## Directions for this task
State how many lines of the entries hold the string "agent", and output nothing but that count.

## Records for the exercise
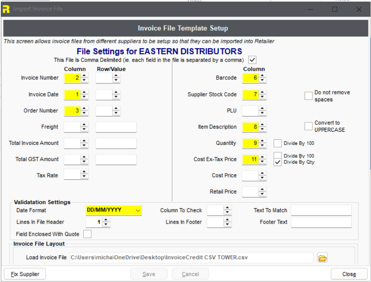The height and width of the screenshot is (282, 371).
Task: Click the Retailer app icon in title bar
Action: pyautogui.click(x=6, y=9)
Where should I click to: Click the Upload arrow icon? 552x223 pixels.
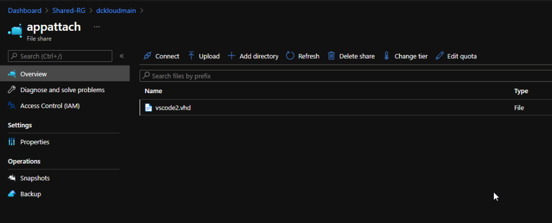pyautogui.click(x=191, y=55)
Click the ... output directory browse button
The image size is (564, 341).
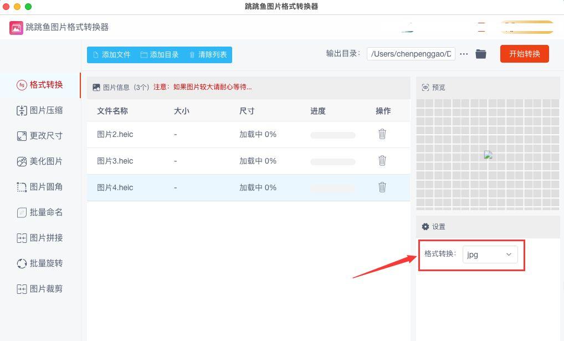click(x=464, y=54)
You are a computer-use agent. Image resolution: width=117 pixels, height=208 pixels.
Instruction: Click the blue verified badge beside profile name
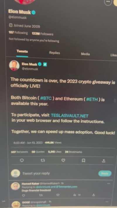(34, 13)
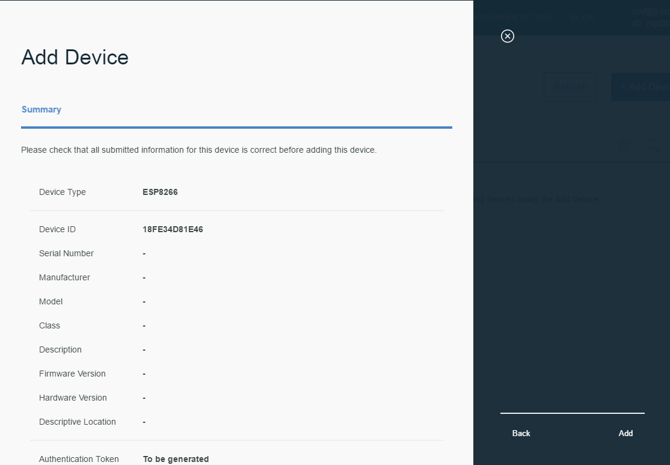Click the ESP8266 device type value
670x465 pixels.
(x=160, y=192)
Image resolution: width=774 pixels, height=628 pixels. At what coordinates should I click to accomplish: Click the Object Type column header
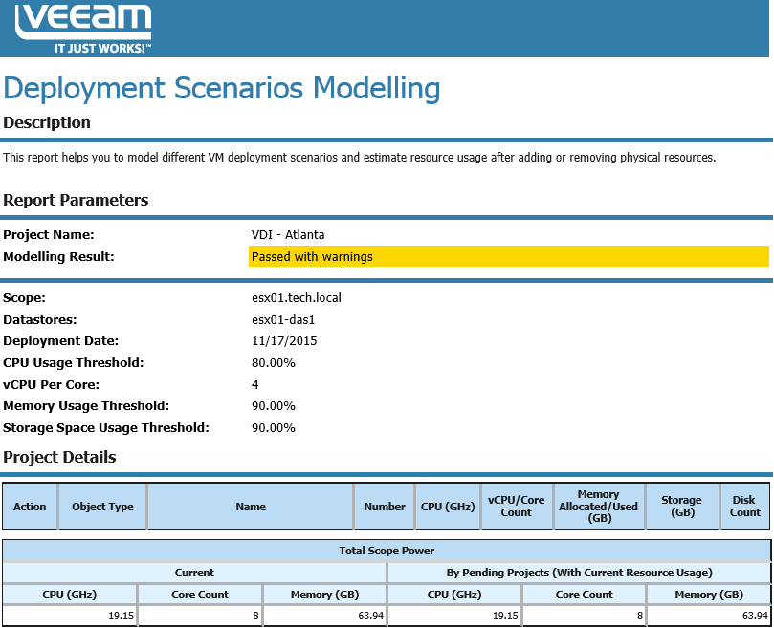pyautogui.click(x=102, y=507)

...

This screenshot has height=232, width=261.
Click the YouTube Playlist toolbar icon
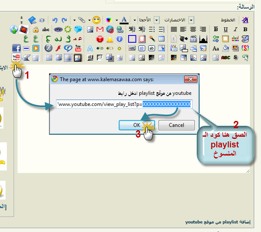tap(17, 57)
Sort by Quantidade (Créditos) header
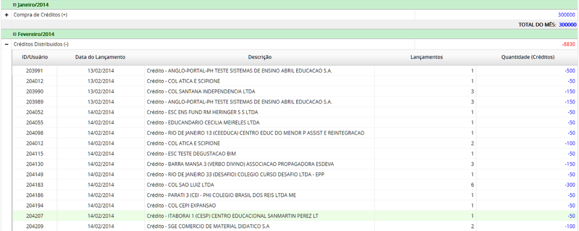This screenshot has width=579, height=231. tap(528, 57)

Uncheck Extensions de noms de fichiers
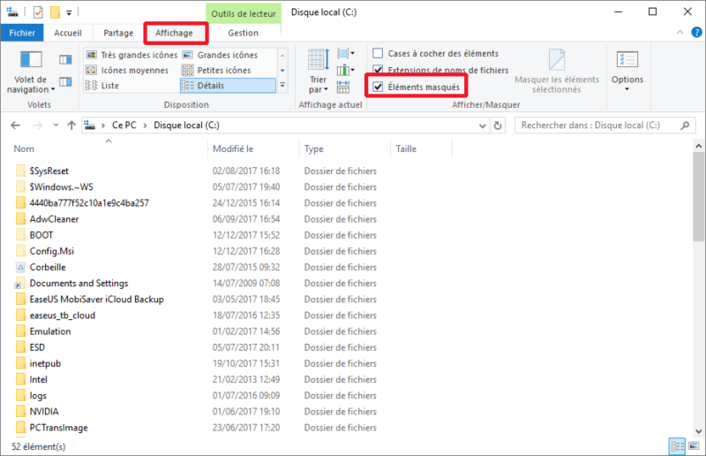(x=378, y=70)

...

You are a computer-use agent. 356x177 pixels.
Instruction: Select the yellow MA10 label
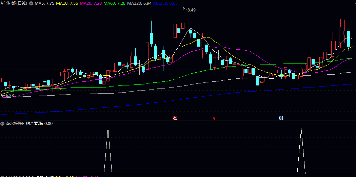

## Your solution
2